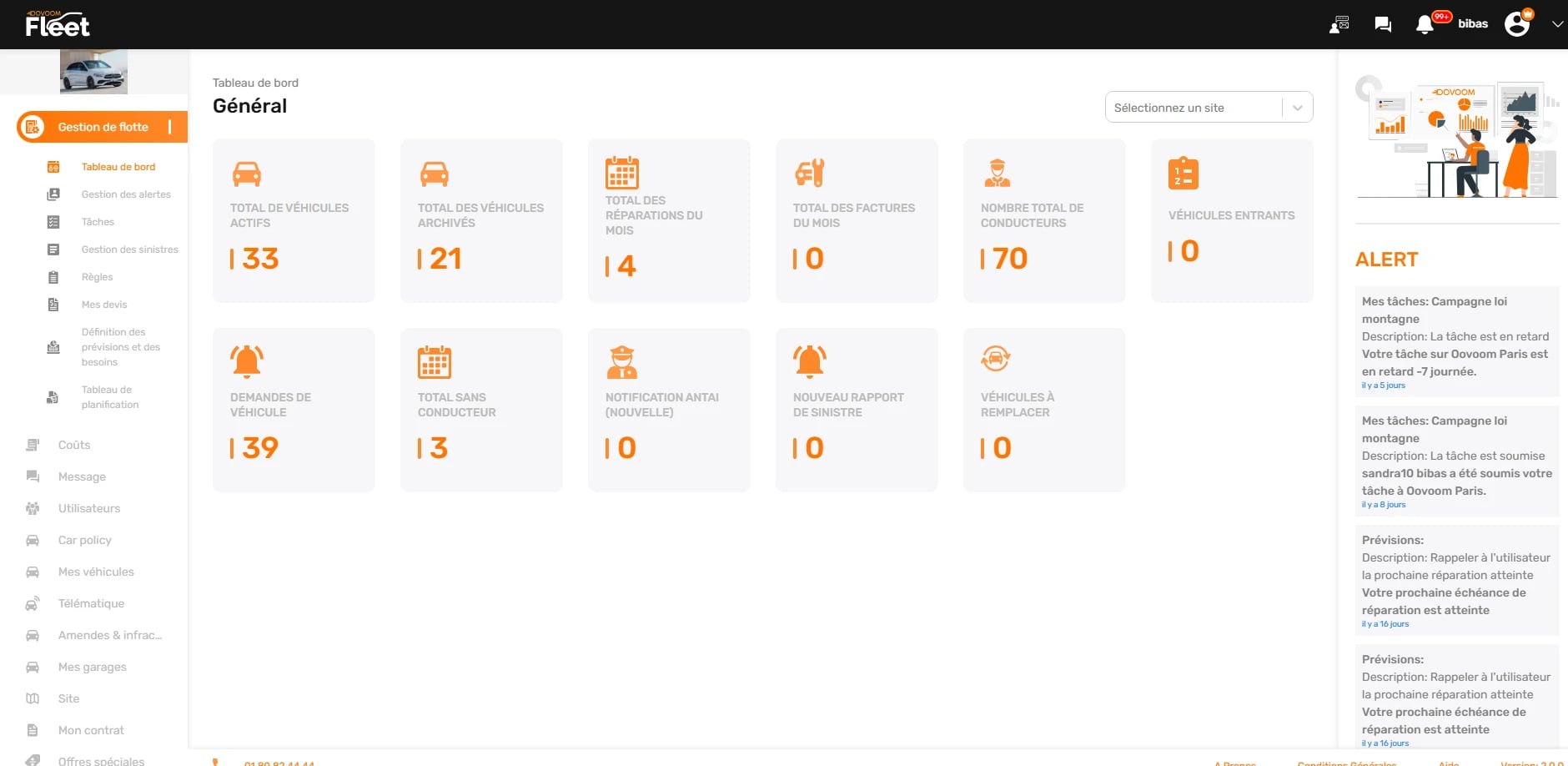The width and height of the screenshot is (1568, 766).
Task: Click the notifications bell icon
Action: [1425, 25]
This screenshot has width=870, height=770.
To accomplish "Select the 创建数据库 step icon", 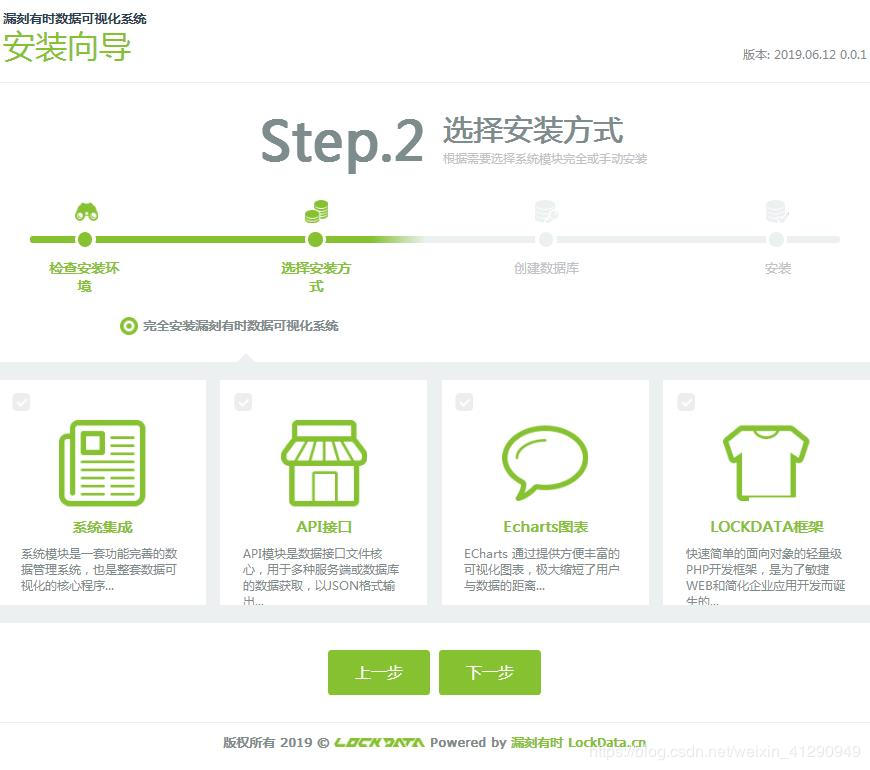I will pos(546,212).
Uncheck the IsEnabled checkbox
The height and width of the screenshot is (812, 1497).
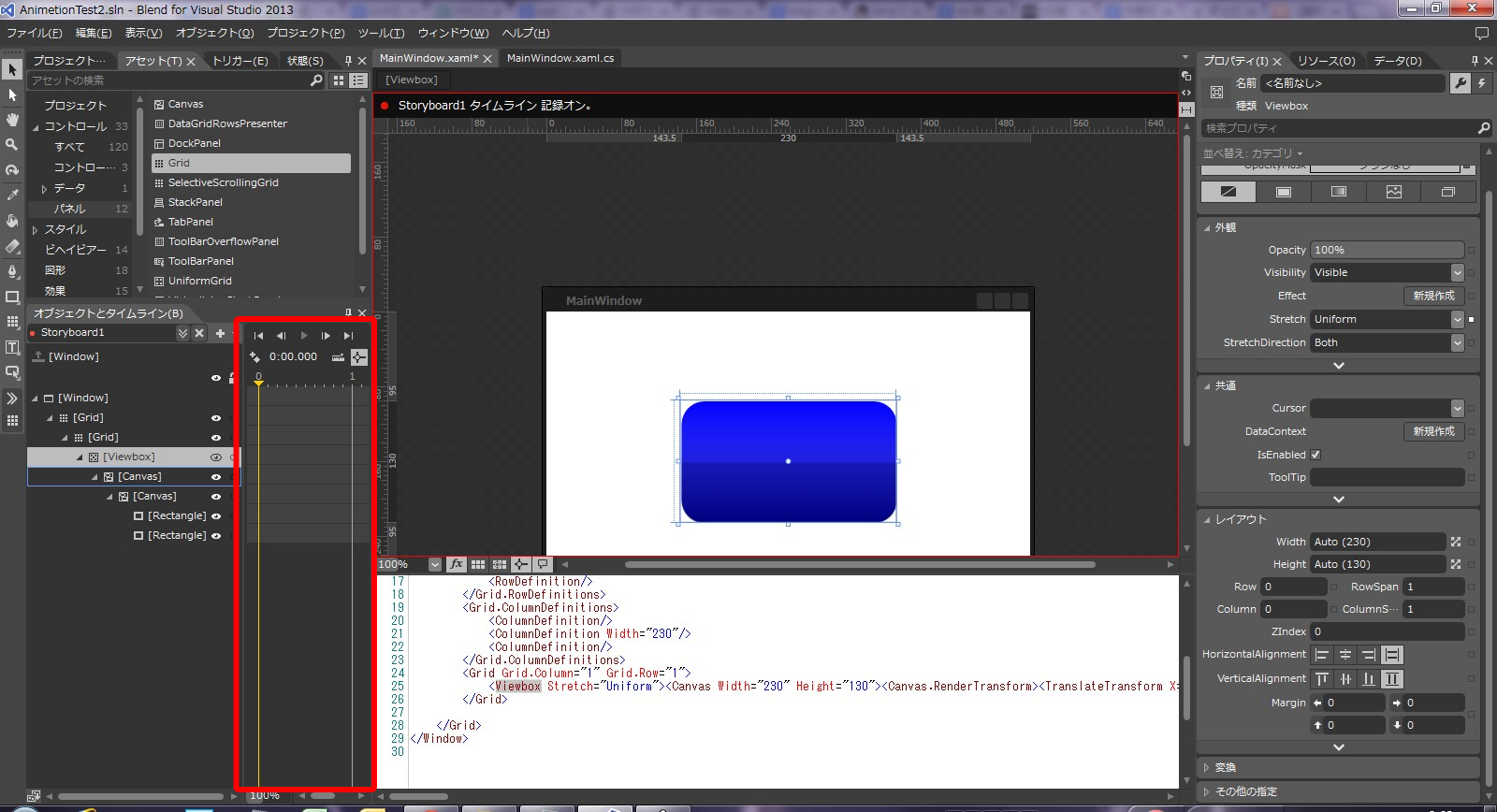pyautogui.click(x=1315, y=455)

○ ○ ○ ○ ○

Once the line containing "The height and" is found, transcribe it and every line after it to the end of the records, exactly and with no pictures.

The height and width of the screenshot is (812, 1497).
pyautogui.click(x=1315, y=455)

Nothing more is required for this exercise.